I am okay. I am actually feeling fine, mostly. But I am nervous, nearly all the time. Like that tingly, butterfly feeling you get before a job interview or a leap off the high dive. But instead of going away as soon as you do the thing, it lasts for hours. It's draining after awhile. But I've found that exercise really helps it go away, so I'm gonna throw that tip out there for anyone who needs it.

Thanks for reading all this. I have more to say, can you believe? But I'm gonna save it for later. Can you pray for me, if you're a praying kind of person? Or even if you're not? I don't discriminate! I would really appreciate it. I am going to be fine, but I know I can't do this on my own. I also know I don't have to. Thanks, guys! I know this is "just" the Internets, but it sure feels real to me.

More soon. xoxo

Wednesday, February 1, 2012


I was all ready to do a chirpy the kids are back to school post for y'all. But this pic of them enjoying our traditional first day of school cupcakes is all the chirp I have in me at the moment.

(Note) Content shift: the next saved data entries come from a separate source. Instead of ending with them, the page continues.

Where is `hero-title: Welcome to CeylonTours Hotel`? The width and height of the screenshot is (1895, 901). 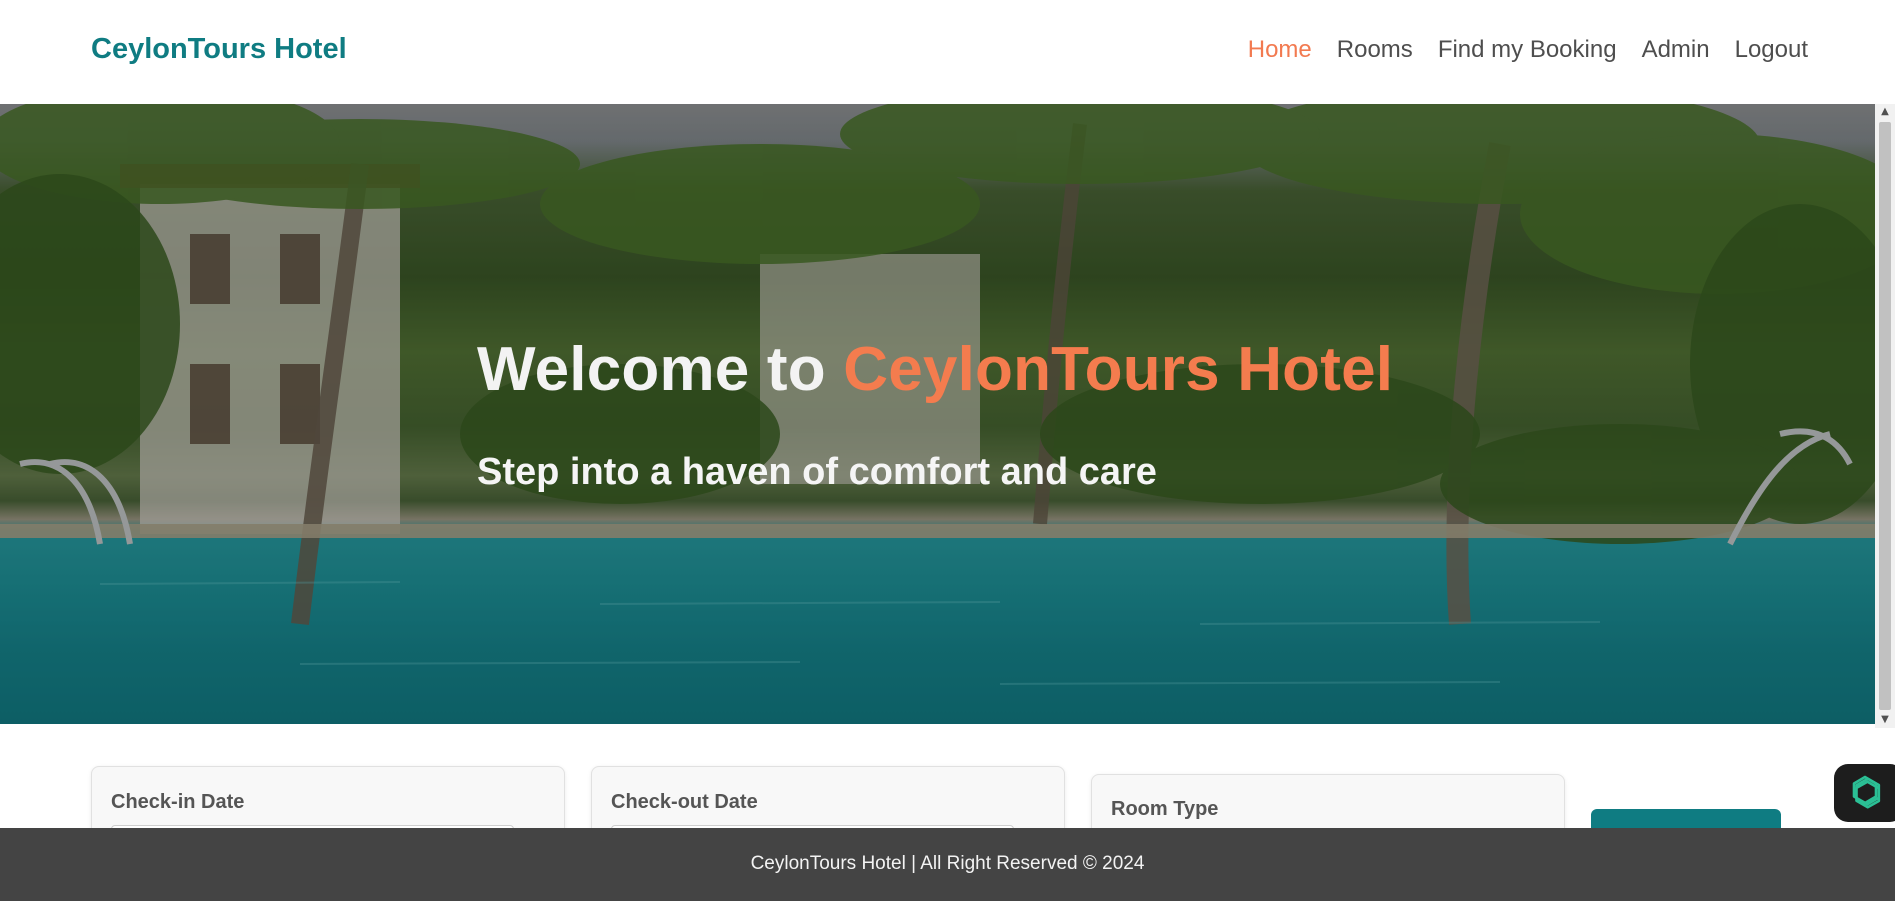
hero-title: Welcome to CeylonTours Hotel is located at coordinates (935, 370).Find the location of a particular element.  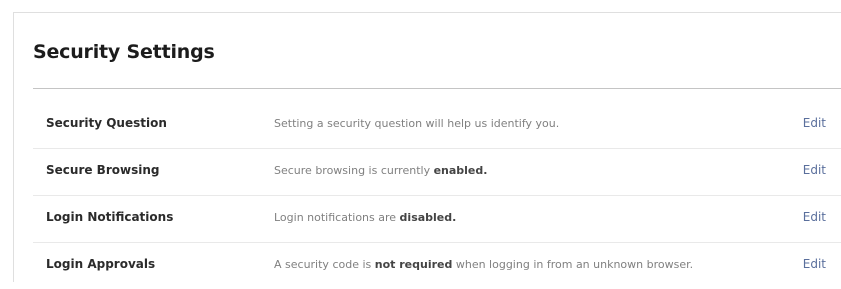

page-title: Security Settings is located at coordinates (124, 52).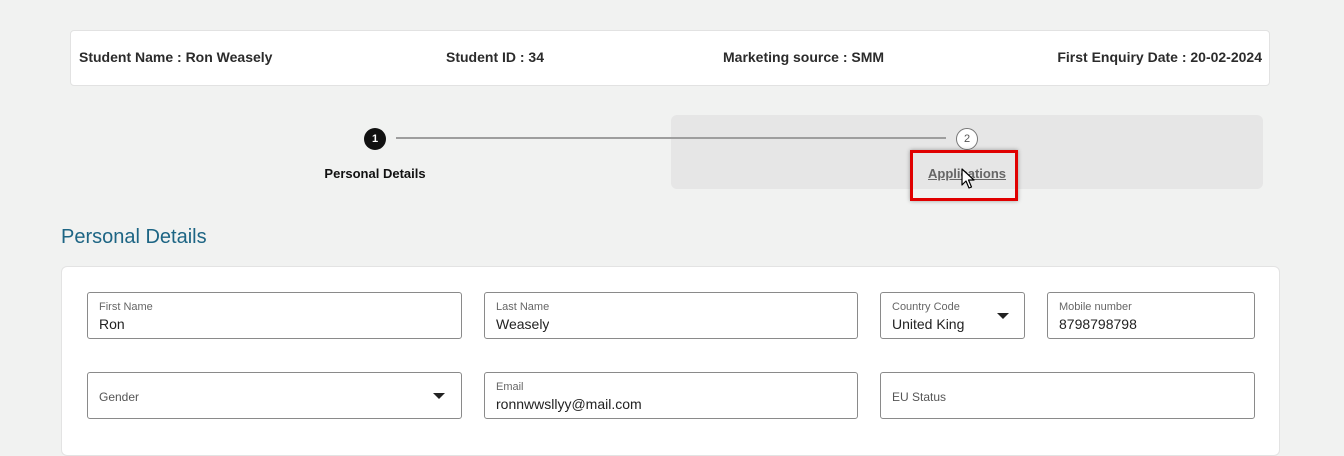  I want to click on eu-status-label: EU Status, so click(920, 397).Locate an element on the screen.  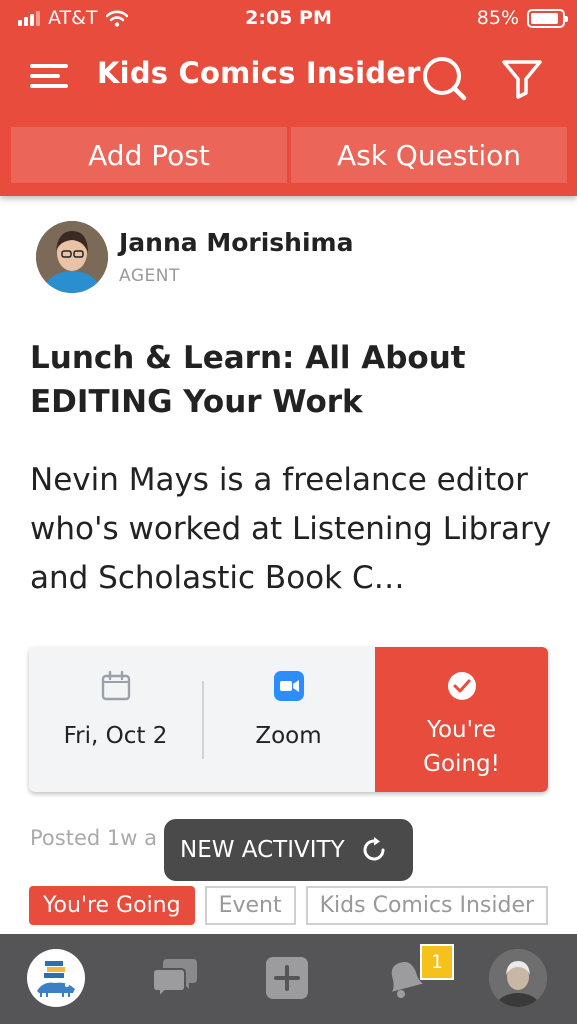
battery-icon is located at coordinates (548, 18).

I'm typing this out on my phone with one hand. The other hand is holding Ava's pink princess ice pack on my eye. I'm getting conjunctivitis (pink eye) again. Which is not as fun as it sounds.

I felt it coming on yesterday, and tonight, my eye is swelling up and getting redder by the moment. If the last time is any indication, by tomorrow I'll look like the Elephant Man. Also not as fun as it sounds.

I'm not having a very good attitude about it. Is that okay to admit? It's just an extreme annoyance in the midst of a busy week. Plus, with my eye all yucky and swollen, I'll be reluctant to go anywhere. Maybe I should don a mask--I could sweep through town all mysterious-like. I could be like the Phantom of the Opera! Too bad we don't have any catacombs.

Everything is fine and we are all well! There are a few emotionally taxing things going on right now with the church right now, though. Nothing terrible, just things we are trying to help with. That, with getting the kids back to
school, had my plate pretty full this week, which is why I'm so crotchety about getting pink eye. It's hard to chat with your kid's teacher or counsel someone when they're distracted by your ooky, swollen eye.

That's all. I just felt like whining, like a whining baby that whines. But I am okay, of course. I might be a little cranky for a few days though, and I thought you should know. In case you run into me or whatever.

Where are one's big girl panties when one needs them?